-- MATERIAL SUPPLIED follows --
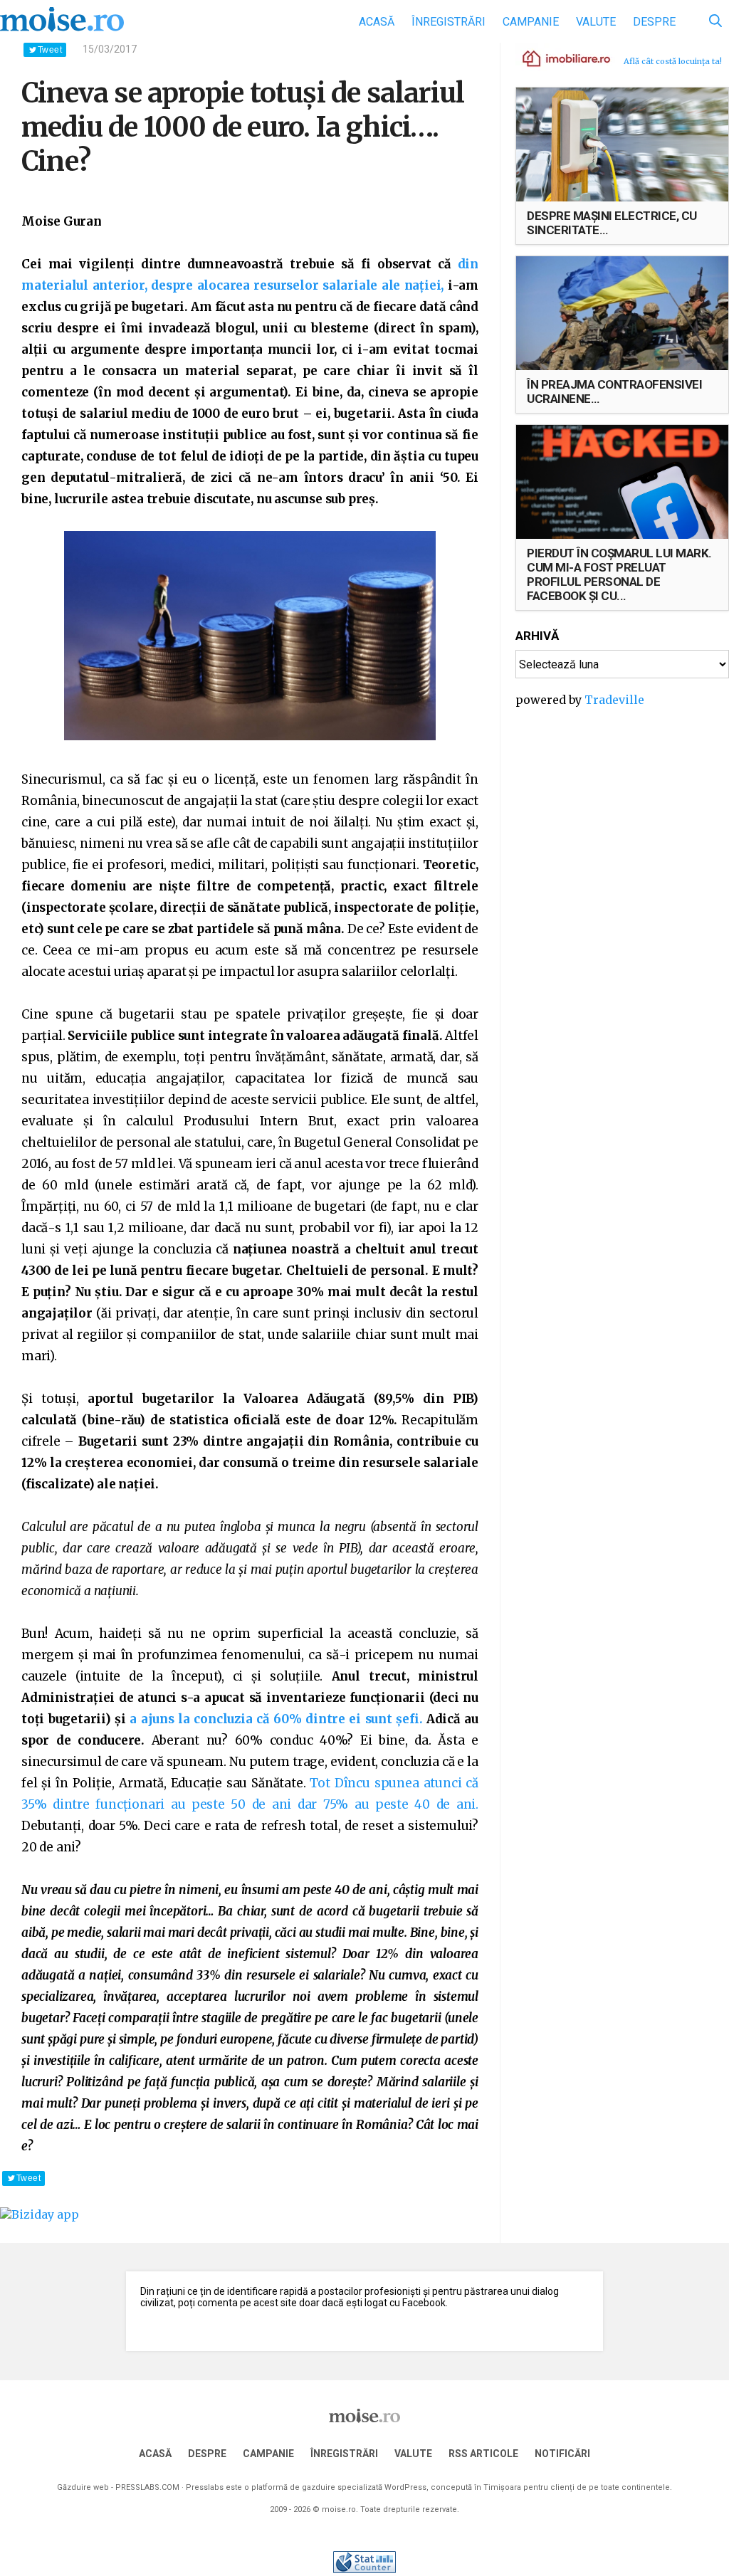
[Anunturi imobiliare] (558, 58)
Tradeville (614, 700)
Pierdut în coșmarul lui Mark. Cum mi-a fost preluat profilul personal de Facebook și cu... (619, 574)
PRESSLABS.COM (147, 2487)
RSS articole (483, 2453)
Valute (596, 21)
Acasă (376, 21)
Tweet (50, 50)
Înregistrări (448, 21)
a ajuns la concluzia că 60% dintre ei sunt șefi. (276, 1719)
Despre (654, 21)
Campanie (531, 21)
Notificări (562, 2453)
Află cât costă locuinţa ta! (673, 61)
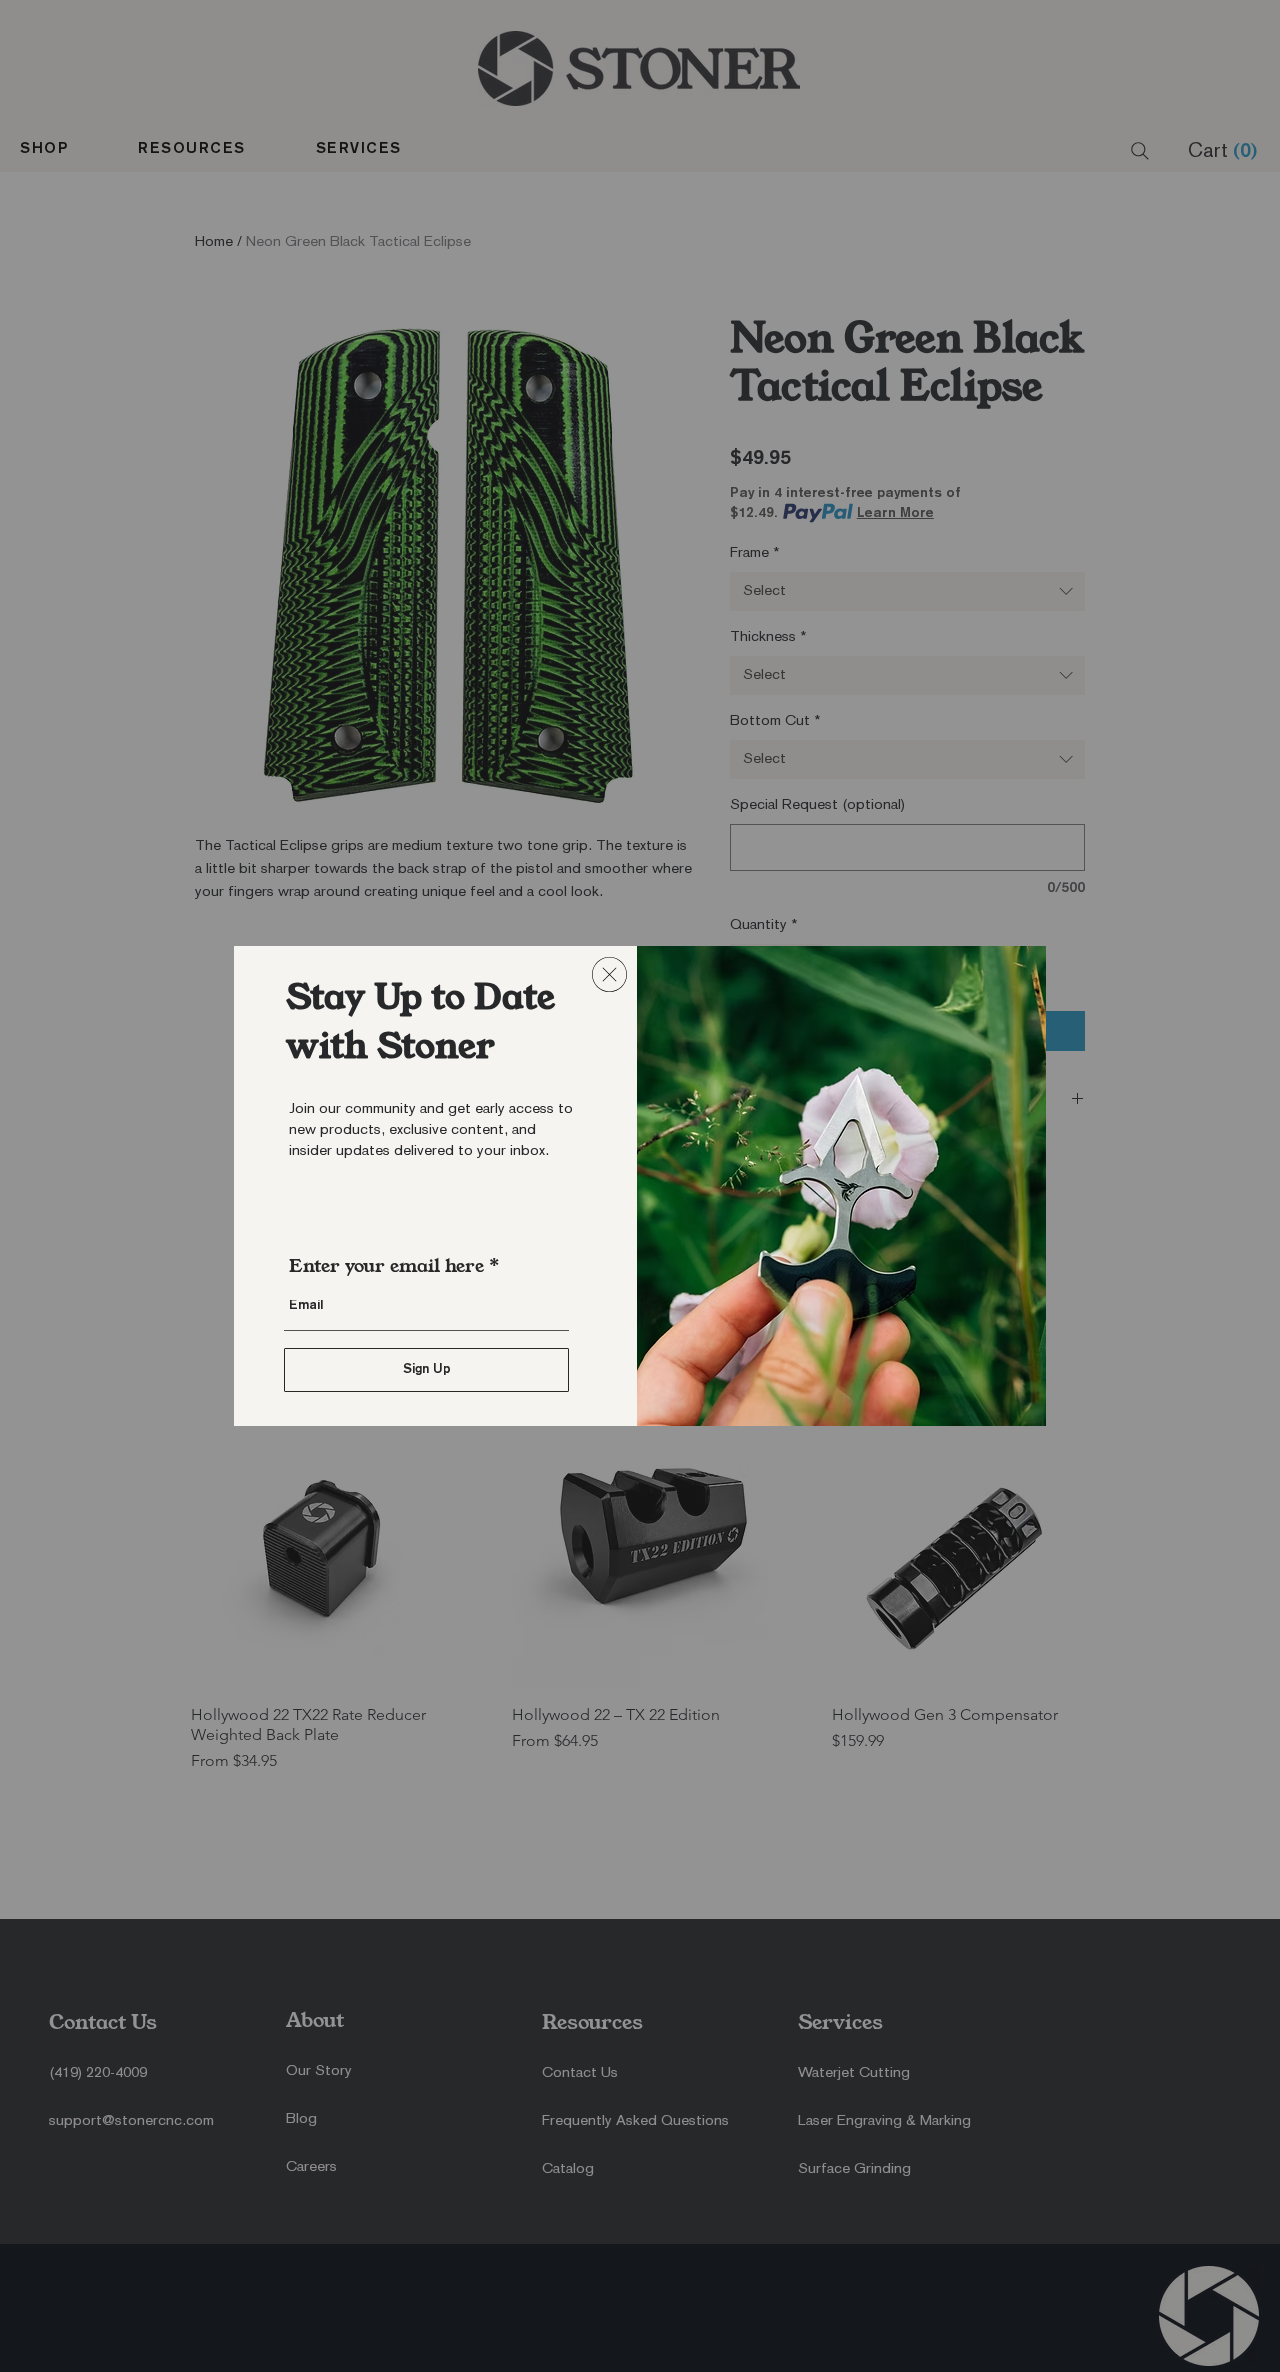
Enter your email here (386, 1266)
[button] (609, 974)
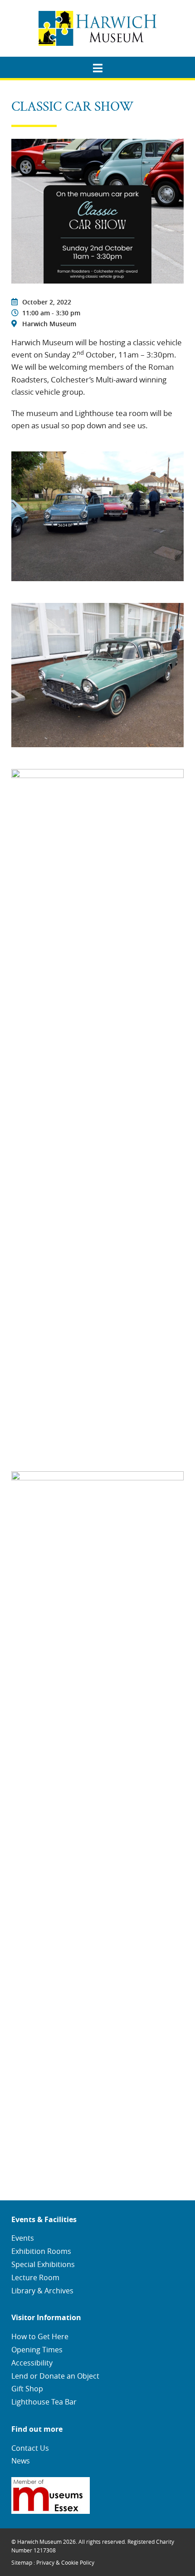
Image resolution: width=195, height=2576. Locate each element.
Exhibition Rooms (41, 2251)
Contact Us (30, 2448)
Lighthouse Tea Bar (44, 2402)
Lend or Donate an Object (55, 2376)
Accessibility (32, 2363)
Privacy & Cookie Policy (65, 2562)
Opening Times (37, 2350)
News (20, 2461)
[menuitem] (97, 65)
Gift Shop (27, 2389)
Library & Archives (42, 2291)
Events (22, 2238)
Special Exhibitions (43, 2264)
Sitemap (21, 2562)
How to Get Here (39, 2336)
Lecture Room (35, 2277)
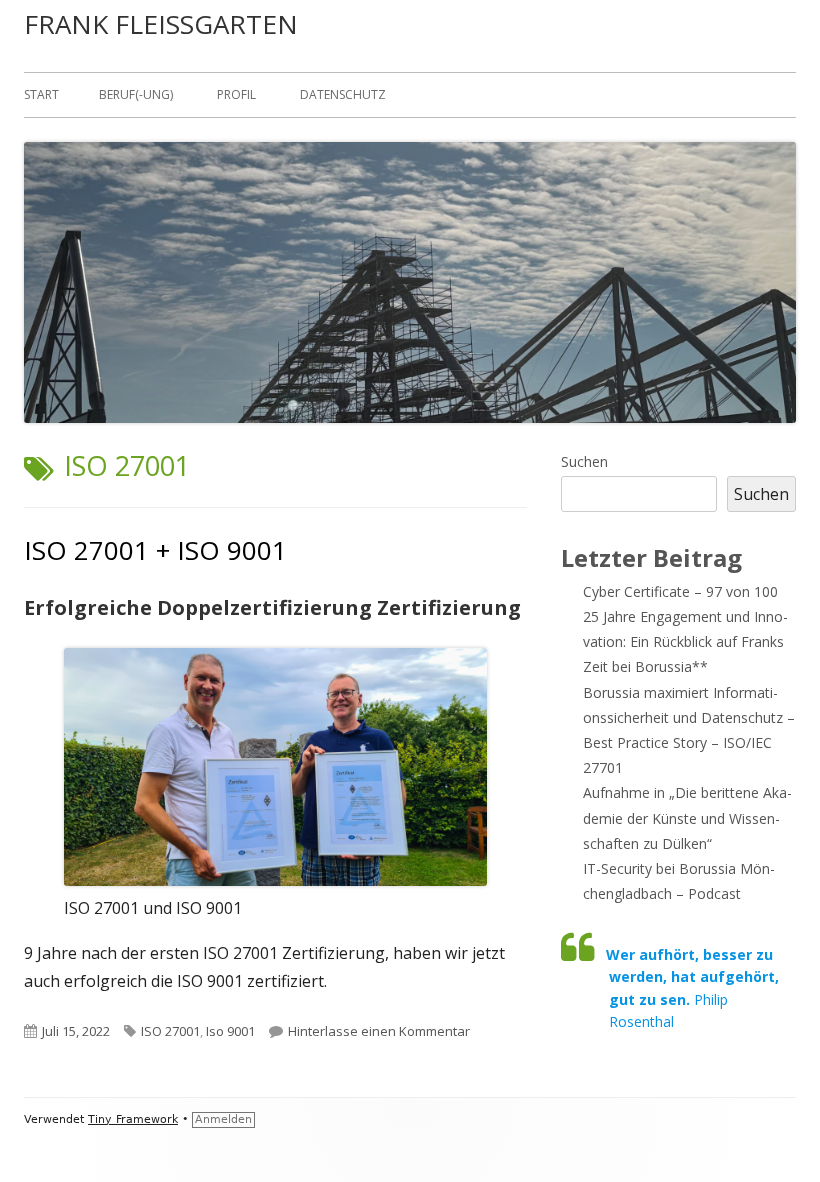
-- MATERIAL SUPPLIED concluded --
• PROBLEM REQUIREMENTS:
Write out the records in full and exactly, omitting the pictures they hold.

• SOLUTION TO THE EXERCISE:
[Anunturi imobiliare] (558, 58)
Tradeville (614, 700)
Pierdut în coșmarul lui Mark. Cum mi-a fost preluat profilul personal de Facebook și cu... (619, 574)
PRESSLABS.COM (147, 2487)
RSS articole (483, 2453)
Valute (596, 21)
Acasă (376, 21)
Tweet (50, 50)
Înregistrări (448, 21)
a ajuns la concluzia că 60% dintre ei sunt șefi. (276, 1719)
Despre (654, 21)
Campanie (531, 21)
Notificări (562, 2453)
Află cât costă locuinţa ta! (673, 61)
Enter your email here (386, 1266)
[button] (609, 974)
Image resolution: width=195, height=2576. Locate each element.
Exhibition Rooms (41, 2251)
Contact Us (30, 2448)
Lighthouse Tea Bar (44, 2402)
Lend or Donate an Object (55, 2376)
Accessibility (32, 2363)
Privacy & Cookie Policy (65, 2562)
Opening Times (37, 2350)
News (20, 2461)
[menuitem] (97, 65)
Gift Shop (27, 2389)
Library & Archives (42, 2291)
Events (22, 2238)
Special Exhibitions (43, 2264)
Sitemap (21, 2562)
How to Get Here (39, 2336)
Lecture Room (35, 2277)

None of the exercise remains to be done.